Showing posts with label Wallace Stevens. Show all posts
Showing posts with label Wallace Stevens. Show all posts

Sunday, January 16, 2011

Info I am Deleting from My Brain's Hard Drive #12: Hootie and the Blowfish

Material to be Deleted

Lyrics and images from the videos of select songs off Hootie and the Blowfish's 1994 debut Cracked Rear View. It just so happened that a faint tune emitting from a neighbor's window was enough to get the words "I'm gonna love you / The best that / The best that I can" out of my mouth before I realized I was mumbling a quasi-hit from a 1990s music act that makes even me ashamed to be a product of the 1990s.

Yes, true believers, I know all the lyrics to "Hold My Hand." I know all the words to "Let Her Cry," "Only Want to Be With You," and most of the warbling of "Time," in all its depth and titillating resonance. And I can think of about half a dozen things I'd rather have committed to memory. So I'm trying to hit the delete button on these guys so that, the next time I hear them on the radio or through a neighbor's window, all I'll think of is, "Man, what is that crap?"

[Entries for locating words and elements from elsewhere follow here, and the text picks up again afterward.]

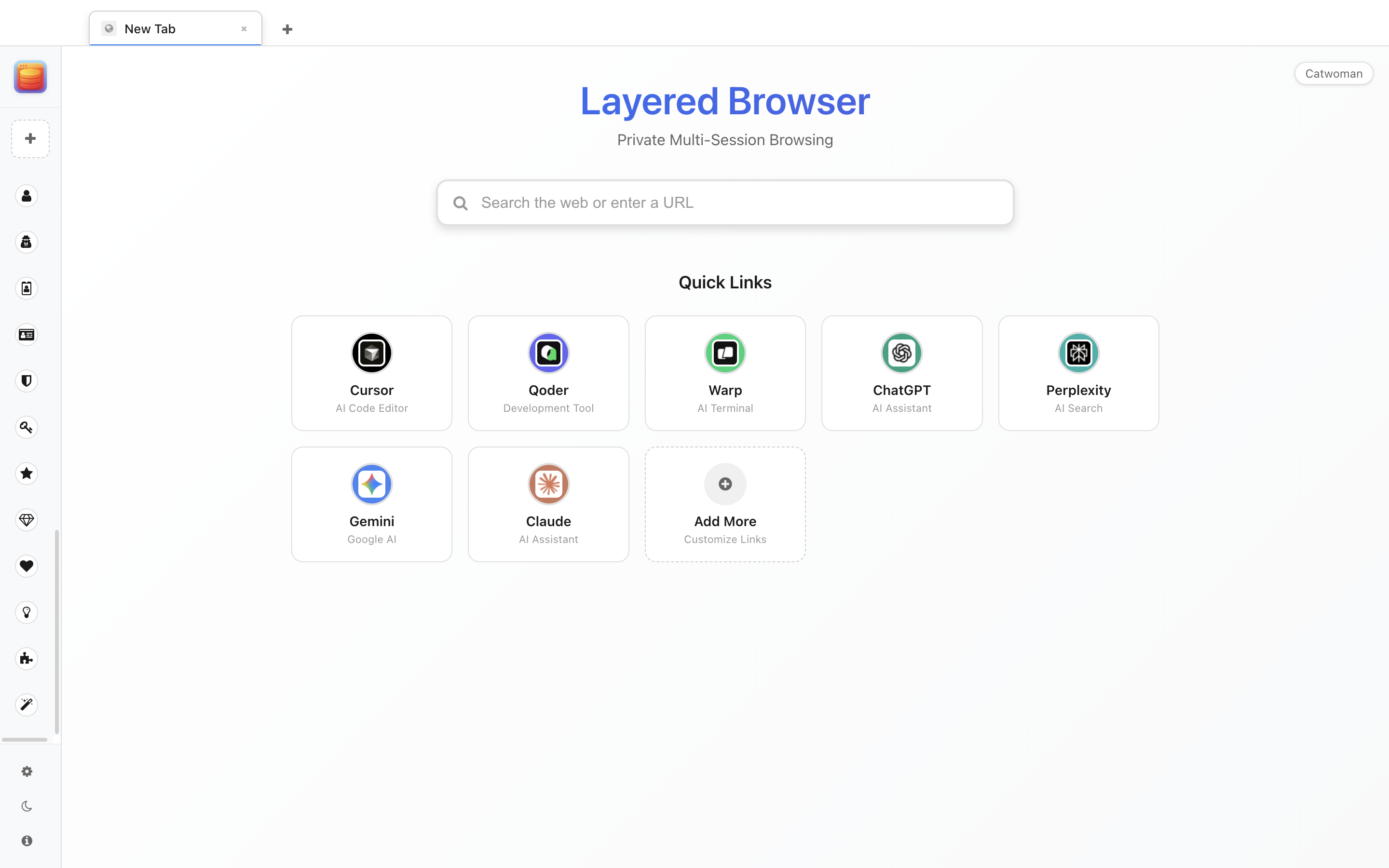This screenshot has width=1389, height=868.
Task: Open the key profile in sidebar
Action: (x=27, y=427)
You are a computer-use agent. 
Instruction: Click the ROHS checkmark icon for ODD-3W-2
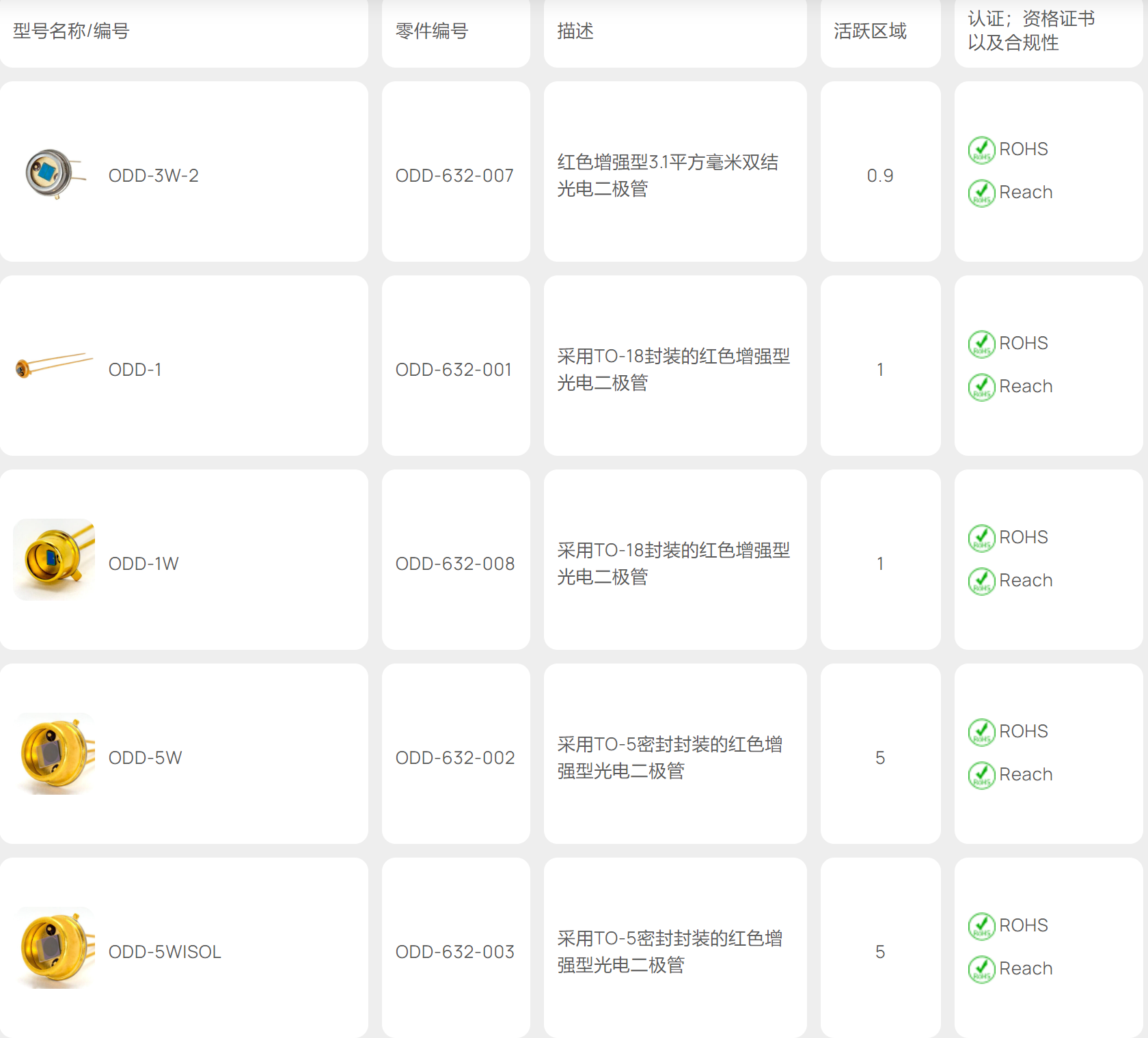[981, 150]
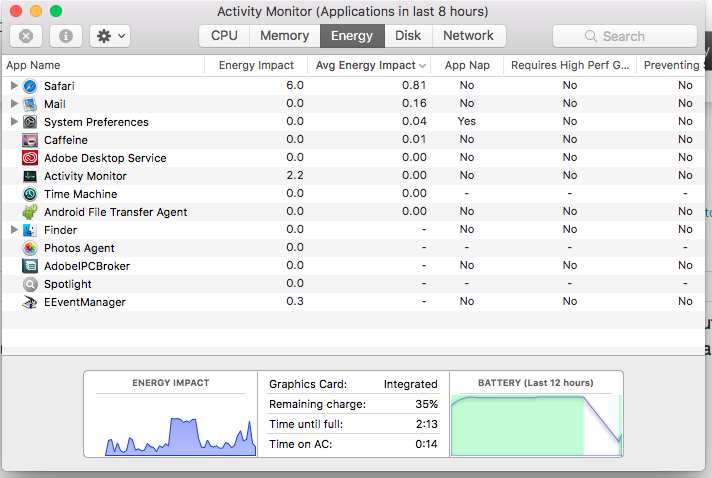712x478 pixels.
Task: Open the Memory tab
Action: [284, 36]
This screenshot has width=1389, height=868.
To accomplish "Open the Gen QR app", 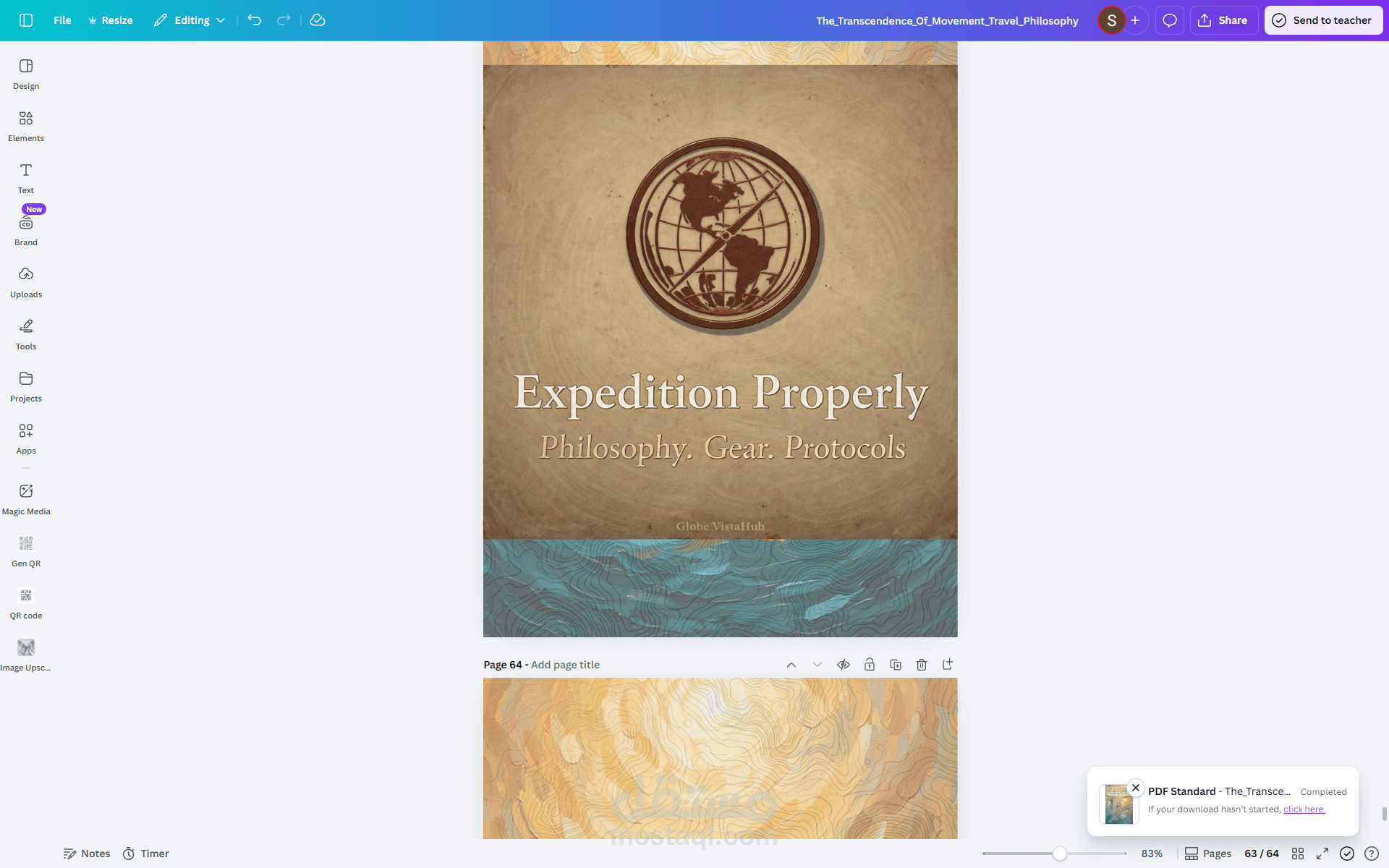I will [x=26, y=550].
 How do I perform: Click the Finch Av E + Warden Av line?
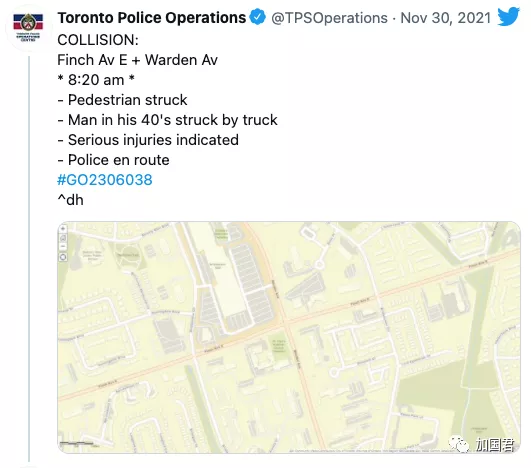click(x=137, y=60)
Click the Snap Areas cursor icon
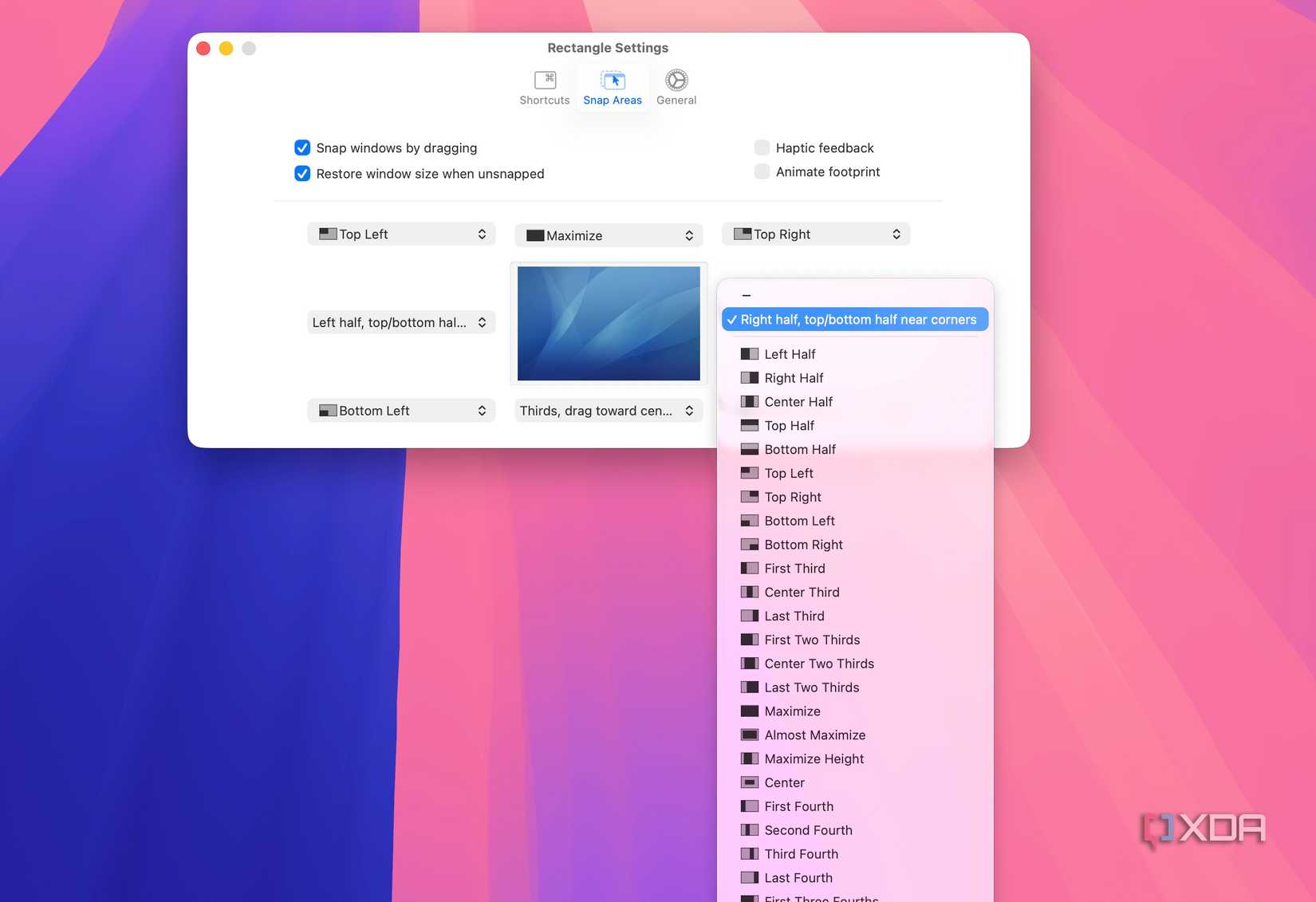Image resolution: width=1316 pixels, height=902 pixels. (613, 80)

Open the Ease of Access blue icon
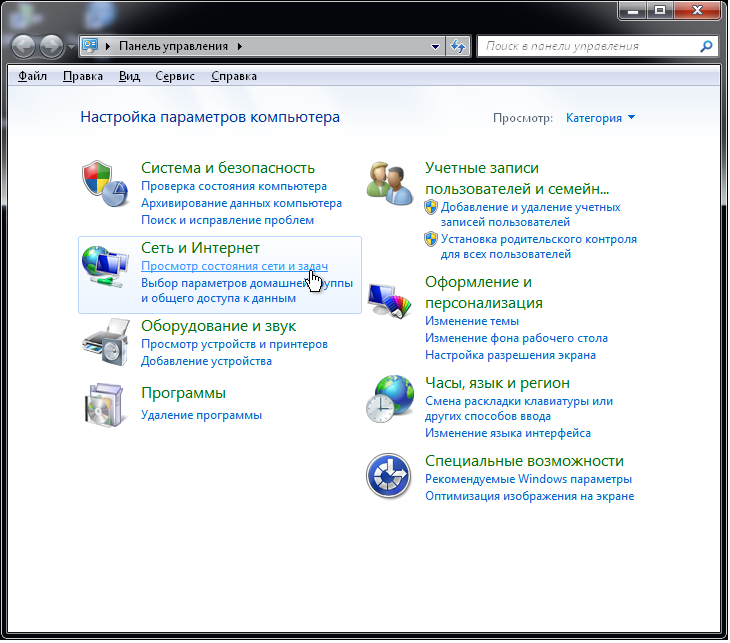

My Excuse for Knowing This in the First Place

In my defense, my taste in music had not fully developed when I first heard the band. Obviously. Nineteen ninety-four was not the best year for music overall, and though my circumstances (on a college campus, with hipster roomates and coworkers) had exposed me to a medley of 70s folk rock (Blonde on Blonde), industrial grunge (KMFDM) and overseas musical froth (The Chieftains), one can only resist the hypnotic blare of the radio for so long (Ace of Base, Gin Blossoms). So Hootie and those other dorks bounced around in my skull enough for me to mistake familiarity with appreciation, and I bought their tape and played it intermittently in at home until my roomates locked me in my bedroom and threatened to set the carpet on fire unless I stopped. To paraphrase the Boy-they-Blowfish, I wasn't no friend of theirs.

Substituted For...

The tape is probably still in my collection somewhere; I'm afraid to look. It's definitely in my skull. And I'd like it out. I already have plans for what to do with the remaining space: Wallace Stevens' "Sunday Morning." Consider this part:
She says, "I am content when wakened birds,
Before they fly, test the reality
Of misty fields, by their sweet questionings;
But when the birds are gone, and their warm fields
Return no more, where, then, is paradise?"
There is not any haunt of prophecy,
Nor any old chimera of the grave,
Neither the golden underground, nor isle
Melodious, where spirits gat them home,
Nor visionary south, nor cloudy palm
Remote on heaven's hill, that has endured
As April's green endures; or will endure
Like her remembrance of awakened birds,
Or her desire for June and evening, tipped
By the consummation of the swallow's wings.
If youth truly is fleeting, and what captivates us when we're young and stupid can do no more than briefly intoxicate us in the wake of a complicated existence, then Stevens' rumination on Christianity vs. paganism, on the temporary vs. the immutable, seems to me a perfect substitution for Hootie. Since I defend myself by saying I liked him only because I didn't know any better, so can I substitute the imagery of birds flying across a clear sky: the birds leave, the image remains, and we can do with it what we wish.